Re: [ledgersmb-devel] RFC: Formalize templates interface and split out onto CPAN

On Thu, Aug 31, 2017 at 11:26 PM, Erik Huelsmann <..hidden..> wrote:

Ok. What is the problem with the render_to_psgi() functions when you throw away the success/fail indicator and convert that to a 'die()' when the value isn't equal to HTTP_OK ? I mean, that amounts to the same thing as the pair you're proposing? The body is one of two things: an array of strings or a filehandle. That should be easy to convert to a string (as you want it?).

That's one too many options for the body in my view. It means unneeded complexity given that different formats will probably return differently here and you always have to handle both.

Yes. That's exactly the point: you *have* to handle both. In any reasonable context, you can't know what the size of the returned document is and there should not be any assumptions as to whether the document can or needs to be loaded into memory in its entirety.

That's a good point and especially applicable to reports.

One nice thing about file handles in Perl though is that they are an abstraction which means you don't have to know whether it has been loaded into memory or not.

I would like to see, ideally, one response format only. A file handle would be good if we standardised on that.

But from a performance perspective, it's not always desirable to wrap content in a wrapper object. And from a DDoS perspective, it's not always desirable to load the entire response in memory. To that extent I think that the PSGI interface has been designed pretty well.

LaTeX->PDF documents are already on disk and can be returned using a file handle. HTML documents are (usually) already in-memory and can be returned using scalar references.

In all Perl versions we support you can open a file handle to a scalar reference to a string. See the following:

Chriss-MBP:.ssh christravers$ perl

use strict;

use warnings;

use 5.010;

my $string = "This is\na long\nstring across\nmultiple lines";

open my $fh, '<', \$string;

print "line: $_" for <$fh>;

say " and we are done";

Prints:

line: This is

line: a long

line: string across

line: multiple lines and we are done

So I guess with that the question becomes: Are there any cases where file handles introduce problems in this regard?

Here's a case in point: Suppose I want a cron job which emails a spreadsheet of overdue invoices (ageing detail report). I think this should be a fairly easy thing to do even with the global state requirements, but on 1.4 it goes something like "fork our reporting engine" and the problem still is not fully fixed in master (worse, it is not *obvious* that the problem is not fully fixed in master because of assumptions in the templating engine).

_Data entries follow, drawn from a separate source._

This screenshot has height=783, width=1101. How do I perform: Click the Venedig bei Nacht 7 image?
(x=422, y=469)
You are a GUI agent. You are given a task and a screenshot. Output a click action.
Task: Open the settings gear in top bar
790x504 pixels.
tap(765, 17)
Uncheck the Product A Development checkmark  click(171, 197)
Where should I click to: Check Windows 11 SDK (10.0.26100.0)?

I'm afraid I'm missing the point. In my mind you'd need to instantiate a LedgerSMB::Report::Aging, call its "render_to_psgi()" method and take the body out of the returned triple. Then you do with that body whatever you want.

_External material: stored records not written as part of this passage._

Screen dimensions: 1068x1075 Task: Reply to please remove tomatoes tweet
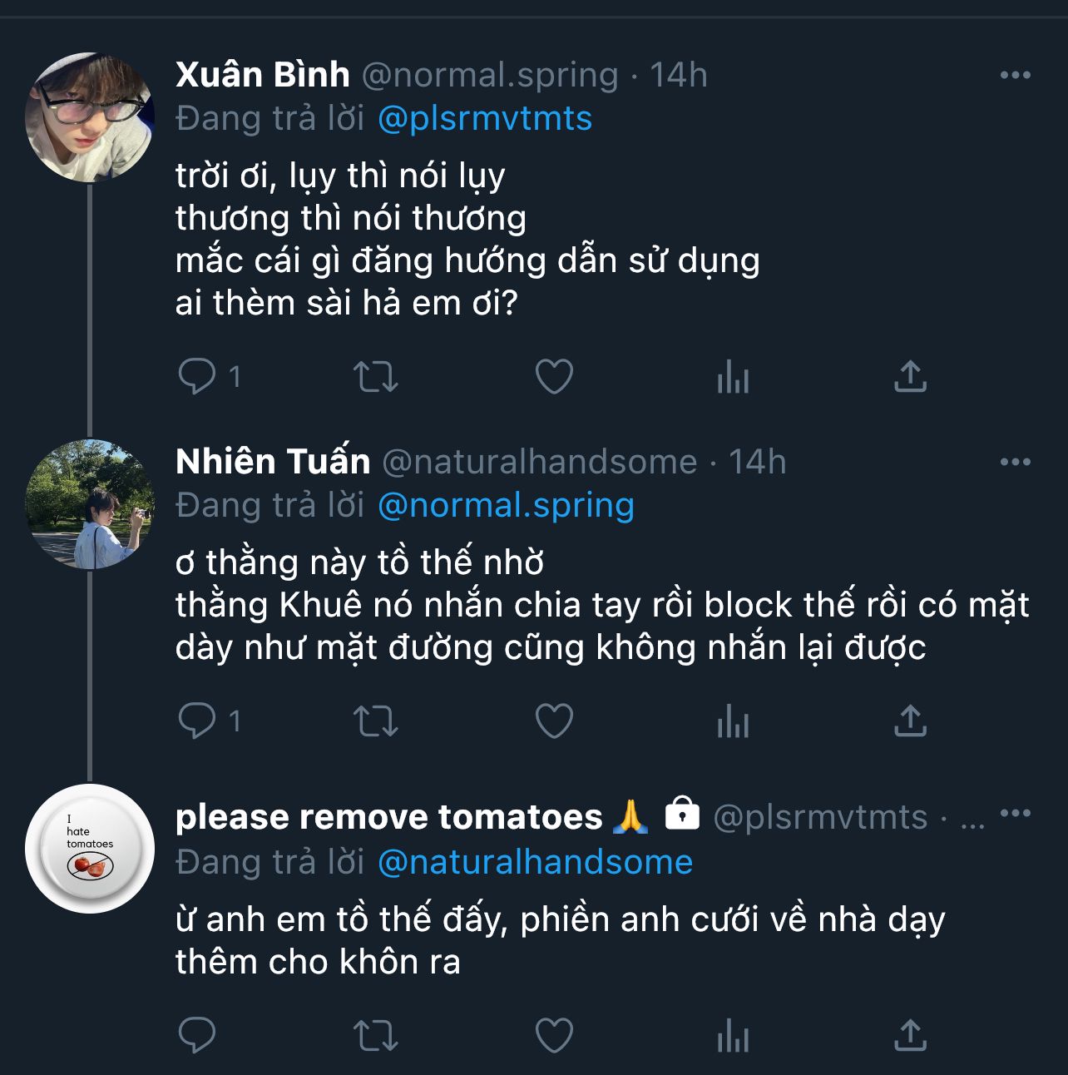point(197,1036)
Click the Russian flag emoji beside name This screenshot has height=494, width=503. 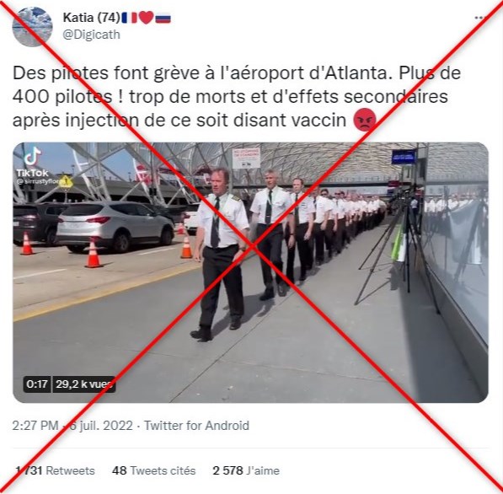pyautogui.click(x=163, y=19)
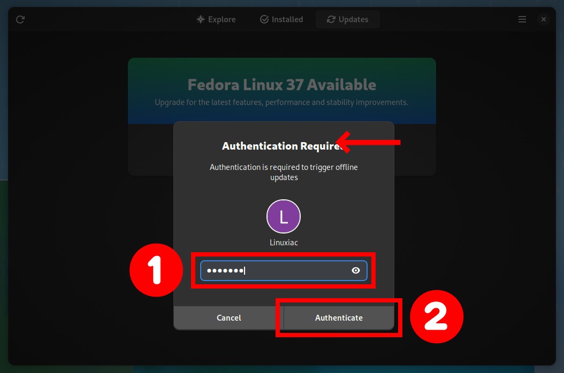Click the Updates sync arrows icon
This screenshot has height=373, width=564.
pos(331,19)
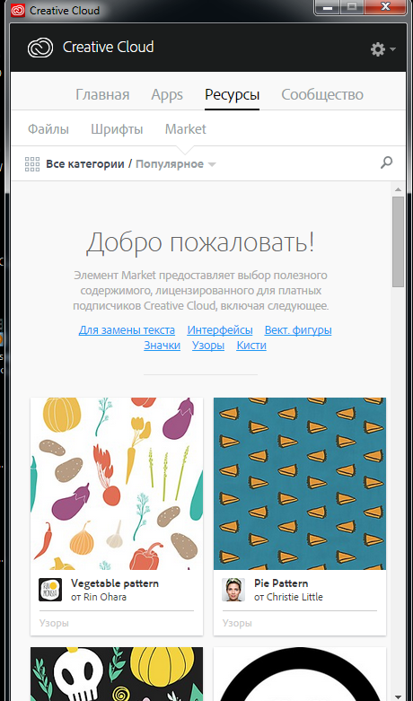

I'm not sure I see what the problem is that isn't completely fixed in master.

Quick: does the csv and OOO adaptors return bodies with the same interface? Or do I have to find out what kind of reference the body is and handle it?

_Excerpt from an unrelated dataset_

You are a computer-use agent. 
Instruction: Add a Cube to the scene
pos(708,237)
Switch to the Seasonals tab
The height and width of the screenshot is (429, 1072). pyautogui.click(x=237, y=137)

You always have to do the same thing, which means: Use Plack::Util to grab the returned body.

And why does the template library have special knowledge of HTTP status?

Because we never settled on a good error handling model. Some parts of the code are returning undef, others are dying in combination with Try::Tiny (try/catch). Until we decide about a fitting error handling model, I don't see other options than to simply be pragmatic and apply the examples from the library we're using (e.g. Plack/PSGI in this case).

Ok so aside from the file handle/array of strings issue we need to come up with a good error handling model. Our error handling model is worse than just that problem in that often our errors are depending on a locale in global state in order to work and that is something that makes it impossible to, for example, build a list of GL transactions out of LedgerSMB from a third party module and have some approximation of half-way sane error handling at all. Maybe we should bring that up in a separate thread.

But this kind of gets at what I think is important in general in software engineering, which is that we build as much as possible in small, generally useful pieces that aren't going to change much and then we have a stable environment on which the rest of the project can move faster once some of those smaller pieces are off the table. To be honest the error handling is an even higher priority for me.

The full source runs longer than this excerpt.